─── RECORDS PROVIDED ───
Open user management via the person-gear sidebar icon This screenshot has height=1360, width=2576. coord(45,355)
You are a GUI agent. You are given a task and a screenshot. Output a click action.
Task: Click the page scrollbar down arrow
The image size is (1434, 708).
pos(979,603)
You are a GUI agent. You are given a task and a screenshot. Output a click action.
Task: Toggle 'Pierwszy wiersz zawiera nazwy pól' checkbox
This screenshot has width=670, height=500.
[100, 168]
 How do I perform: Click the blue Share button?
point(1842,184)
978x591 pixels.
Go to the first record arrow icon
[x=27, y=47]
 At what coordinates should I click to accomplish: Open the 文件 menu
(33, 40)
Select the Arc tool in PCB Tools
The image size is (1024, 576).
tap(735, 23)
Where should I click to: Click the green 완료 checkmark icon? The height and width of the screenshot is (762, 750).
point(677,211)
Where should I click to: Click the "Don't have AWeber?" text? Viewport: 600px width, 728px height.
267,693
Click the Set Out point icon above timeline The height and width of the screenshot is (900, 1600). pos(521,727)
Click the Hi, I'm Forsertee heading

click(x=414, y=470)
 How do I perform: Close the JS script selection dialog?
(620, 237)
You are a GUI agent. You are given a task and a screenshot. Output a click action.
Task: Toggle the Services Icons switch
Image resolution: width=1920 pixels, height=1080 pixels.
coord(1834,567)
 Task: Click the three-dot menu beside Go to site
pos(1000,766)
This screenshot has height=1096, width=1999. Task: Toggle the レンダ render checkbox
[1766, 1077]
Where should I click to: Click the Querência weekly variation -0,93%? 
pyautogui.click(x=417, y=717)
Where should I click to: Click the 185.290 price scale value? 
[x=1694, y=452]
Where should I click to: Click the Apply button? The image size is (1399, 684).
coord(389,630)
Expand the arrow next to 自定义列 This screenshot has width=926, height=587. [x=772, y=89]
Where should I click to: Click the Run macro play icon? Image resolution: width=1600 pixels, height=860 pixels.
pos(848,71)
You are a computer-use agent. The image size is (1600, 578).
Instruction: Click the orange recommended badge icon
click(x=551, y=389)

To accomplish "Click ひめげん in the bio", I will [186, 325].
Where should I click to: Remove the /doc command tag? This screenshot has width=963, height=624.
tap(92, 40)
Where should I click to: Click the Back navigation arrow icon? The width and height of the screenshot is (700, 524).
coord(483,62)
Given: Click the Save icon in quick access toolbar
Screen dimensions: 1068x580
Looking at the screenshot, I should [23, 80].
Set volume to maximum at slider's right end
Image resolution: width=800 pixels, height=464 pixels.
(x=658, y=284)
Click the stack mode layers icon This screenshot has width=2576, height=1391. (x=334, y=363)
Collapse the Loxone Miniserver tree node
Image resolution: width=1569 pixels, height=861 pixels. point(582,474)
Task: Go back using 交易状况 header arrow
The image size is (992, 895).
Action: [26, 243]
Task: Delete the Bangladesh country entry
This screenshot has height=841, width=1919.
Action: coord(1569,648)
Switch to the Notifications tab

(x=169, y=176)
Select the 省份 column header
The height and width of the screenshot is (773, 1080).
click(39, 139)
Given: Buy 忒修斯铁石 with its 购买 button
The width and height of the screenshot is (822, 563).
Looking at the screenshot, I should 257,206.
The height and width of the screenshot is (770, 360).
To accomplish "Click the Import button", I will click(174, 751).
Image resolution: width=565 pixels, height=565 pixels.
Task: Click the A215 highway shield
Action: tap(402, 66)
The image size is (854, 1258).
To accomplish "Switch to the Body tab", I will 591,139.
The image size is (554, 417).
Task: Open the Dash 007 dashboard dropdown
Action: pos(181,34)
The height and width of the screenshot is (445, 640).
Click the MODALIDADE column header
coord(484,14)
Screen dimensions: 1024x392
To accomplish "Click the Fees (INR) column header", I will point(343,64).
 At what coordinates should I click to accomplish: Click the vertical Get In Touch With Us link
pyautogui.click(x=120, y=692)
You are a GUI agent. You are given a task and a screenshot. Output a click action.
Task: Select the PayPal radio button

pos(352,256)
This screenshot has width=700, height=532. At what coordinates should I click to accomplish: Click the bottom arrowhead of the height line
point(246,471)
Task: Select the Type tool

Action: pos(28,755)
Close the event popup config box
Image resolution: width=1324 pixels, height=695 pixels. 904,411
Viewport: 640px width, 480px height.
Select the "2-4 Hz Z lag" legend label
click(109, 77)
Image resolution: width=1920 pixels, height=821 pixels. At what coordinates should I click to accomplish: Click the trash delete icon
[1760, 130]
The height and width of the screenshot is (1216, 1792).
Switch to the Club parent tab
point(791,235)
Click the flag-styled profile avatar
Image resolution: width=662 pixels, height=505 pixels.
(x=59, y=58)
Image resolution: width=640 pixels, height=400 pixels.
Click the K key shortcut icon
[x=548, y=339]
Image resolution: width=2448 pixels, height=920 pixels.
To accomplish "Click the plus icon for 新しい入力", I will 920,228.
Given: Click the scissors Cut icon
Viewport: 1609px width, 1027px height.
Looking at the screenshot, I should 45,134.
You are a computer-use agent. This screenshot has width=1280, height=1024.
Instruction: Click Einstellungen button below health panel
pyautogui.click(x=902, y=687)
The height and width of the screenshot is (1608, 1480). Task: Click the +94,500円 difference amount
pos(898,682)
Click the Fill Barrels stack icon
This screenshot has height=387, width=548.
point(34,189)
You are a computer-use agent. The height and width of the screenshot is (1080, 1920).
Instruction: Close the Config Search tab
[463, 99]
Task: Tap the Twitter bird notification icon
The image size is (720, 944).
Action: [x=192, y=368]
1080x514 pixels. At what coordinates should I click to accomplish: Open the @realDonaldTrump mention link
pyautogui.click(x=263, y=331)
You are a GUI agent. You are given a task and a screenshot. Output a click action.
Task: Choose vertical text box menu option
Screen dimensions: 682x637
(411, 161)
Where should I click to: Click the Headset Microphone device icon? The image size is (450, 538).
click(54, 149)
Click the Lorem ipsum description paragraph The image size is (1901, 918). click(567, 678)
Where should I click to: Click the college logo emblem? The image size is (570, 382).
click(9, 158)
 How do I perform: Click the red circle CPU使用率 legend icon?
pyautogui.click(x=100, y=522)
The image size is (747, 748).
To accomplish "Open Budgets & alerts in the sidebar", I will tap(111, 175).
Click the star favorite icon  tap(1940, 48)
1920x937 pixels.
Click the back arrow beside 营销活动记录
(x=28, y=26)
───
▶ INSTRUCTIONS FOR THE TASK:
Copy the lines above verbatim.

▶ EXERCISE OUTPUT:
Open user management via the person-gear sidebar icon This screenshot has height=1360, width=2576. coord(45,355)
You are a GUI agent. You are given a task and a screenshot. Output a click action.
Task: Click the page scrollbar down arrow
The image size is (1434, 708).
pos(979,603)
You are a GUI agent. You are given a task and a screenshot. Output a click action.
Task: Toggle 'Pierwszy wiersz zawiera nazwy pól' checkbox
This screenshot has width=670, height=500.
[100, 168]
 How do I perform: Click the blue Share button?
point(1842,184)
978x591 pixels.
Go to the first record arrow icon
[x=27, y=47]
 At what coordinates should I click to accomplish: Open the 文件 menu
(33, 40)
Select the Arc tool in PCB Tools
The image size is (1024, 576).
tap(735, 23)
Where should I click to: Click the green 완료 checkmark icon? The height and width of the screenshot is (762, 750).
point(677,211)
Where should I click to: Click the "Don't have AWeber?" text? Viewport: 600px width, 728px height.
267,693
Click the Set Out point icon above timeline The height and width of the screenshot is (900, 1600). pos(521,727)
Click the Hi, I'm Forsertee heading

click(x=414, y=470)
 How do I perform: Close the JS script selection dialog?
(620, 237)
You are a GUI agent. You are given a task and a screenshot. Output a click action.
Task: Toggle the Services Icons switch
Image resolution: width=1920 pixels, height=1080 pixels.
coord(1834,567)
 Task: Click the three-dot menu beside Go to site
pos(1000,766)
This screenshot has height=1096, width=1999. Task: Toggle the レンダ render checkbox
[1766, 1077]
Where should I click to: Click the Querência weekly variation -0,93%? 
pyautogui.click(x=417, y=717)
Where should I click to: Click the 185.290 price scale value? 
[x=1694, y=452]
Where should I click to: Click the Apply button? The image size is (1399, 684).
coord(389,630)
Expand the arrow next to 自定义列 This screenshot has width=926, height=587. [x=772, y=89]
Where should I click to: Click the Run macro play icon? Image resolution: width=1600 pixels, height=860 pixels.
pos(848,71)
You are a computer-use agent. The image size is (1600, 578).
Instruction: Click the orange recommended badge icon
click(x=551, y=389)

To accomplish "Click ひめげん in the bio", I will [186, 325].
Where should I click to: Remove the /doc command tag? This screenshot has width=963, height=624.
tap(92, 40)
Where should I click to: Click the Back navigation arrow icon? The width and height of the screenshot is (700, 524).
coord(483,62)
Given: Click the Save icon in quick access toolbar
Screen dimensions: 1068x580
Looking at the screenshot, I should [23, 80].
Set volume to maximum at slider's right end
Image resolution: width=800 pixels, height=464 pixels.
(x=658, y=284)
Click the stack mode layers icon This screenshot has width=2576, height=1391. (x=334, y=363)
Collapse the Loxone Miniserver tree node
Image resolution: width=1569 pixels, height=861 pixels. point(582,474)
Task: Go back using 交易状况 header arrow
The image size is (992, 895).
Action: [26, 243]
Task: Delete the Bangladesh country entry
This screenshot has height=841, width=1919.
Action: coord(1569,648)
Switch to the Notifications tab

(x=169, y=176)
Select the 省份 column header
The height and width of the screenshot is (773, 1080).
click(39, 139)
Given: Buy 忒修斯铁石 with its 购买 button
The width and height of the screenshot is (822, 563).
Looking at the screenshot, I should 257,206.
The height and width of the screenshot is (770, 360).
To accomplish "Click the Import button", I will click(174, 751).
Image resolution: width=565 pixels, height=565 pixels.
Task: Click the A215 highway shield
Action: tap(402, 66)
The image size is (854, 1258).
To accomplish "Switch to the Body tab", I will 591,139.
The image size is (554, 417).
Task: Open the Dash 007 dashboard dropdown
Action: pos(181,34)
The height and width of the screenshot is (445, 640).
Click the MODALIDADE column header
coord(484,14)
Screen dimensions: 1024x392
To accomplish "Click the Fees (INR) column header", I will point(343,64).
 At what coordinates should I click to accomplish: Click the vertical Get In Touch With Us link
pyautogui.click(x=120, y=692)
You are a GUI agent. You are given a task and a screenshot. Output a click action.
Task: Select the PayPal radio button

pos(352,256)
This screenshot has width=700, height=532. At what coordinates should I click to accomplish: Click the bottom arrowhead of the height line
point(246,471)
Task: Select the Type tool

Action: pos(28,755)
Close the event popup config box
Image resolution: width=1324 pixels, height=695 pixels. 904,411
Viewport: 640px width, 480px height.
Select the "2-4 Hz Z lag" legend label
click(109, 77)
Image resolution: width=1920 pixels, height=821 pixels. At what coordinates should I click to accomplish: Click the trash delete icon
[1760, 130]
The height and width of the screenshot is (1216, 1792).
Switch to the Club parent tab
point(791,235)
Click the flag-styled profile avatar
Image resolution: width=662 pixels, height=505 pixels.
(x=59, y=58)
Image resolution: width=640 pixels, height=400 pixels.
Click the K key shortcut icon
[x=548, y=339]
Image resolution: width=2448 pixels, height=920 pixels.
To accomplish "Click the plus icon for 新しい入力", I will 920,228.
Given: Click the scissors Cut icon
Viewport: 1609px width, 1027px height.
Looking at the screenshot, I should 45,134.
You are a computer-use agent. This screenshot has width=1280, height=1024.
Instruction: Click Einstellungen button below health panel
pyautogui.click(x=902, y=687)
The height and width of the screenshot is (1608, 1480). Task: Click the +94,500円 difference amount
pos(898,682)
Click the Fill Barrels stack icon
This screenshot has height=387, width=548.
point(34,189)
You are a computer-use agent. The height and width of the screenshot is (1080, 1920).
Instruction: Close the Config Search tab
[463, 99]
Task: Tap the Twitter bird notification icon
The image size is (720, 944).
Action: [x=192, y=368]
1080x514 pixels. At what coordinates should I click to accomplish: Open the @realDonaldTrump mention link
pyautogui.click(x=263, y=331)
You are a GUI agent. You are given a task and a screenshot. Output a click action.
Task: Choose vertical text box menu option
Screen dimensions: 682x637
(411, 161)
Where should I click to: Click the Headset Microphone device icon? The image size is (450, 538).
click(54, 149)
Click the Lorem ipsum description paragraph The image size is (1901, 918). click(567, 678)
Where should I click to: Click the college logo emblem? The image size is (570, 382).
click(9, 158)
 How do I perform: Click the red circle CPU使用率 legend icon?
pyautogui.click(x=100, y=522)
The image size is (747, 748).
To accomplish "Open Budgets & alerts in the sidebar", I will tap(111, 175).
Click the star favorite icon  tap(1940, 48)
1920x937 pixels.
Click the back arrow beside 营销活动记录
(x=28, y=26)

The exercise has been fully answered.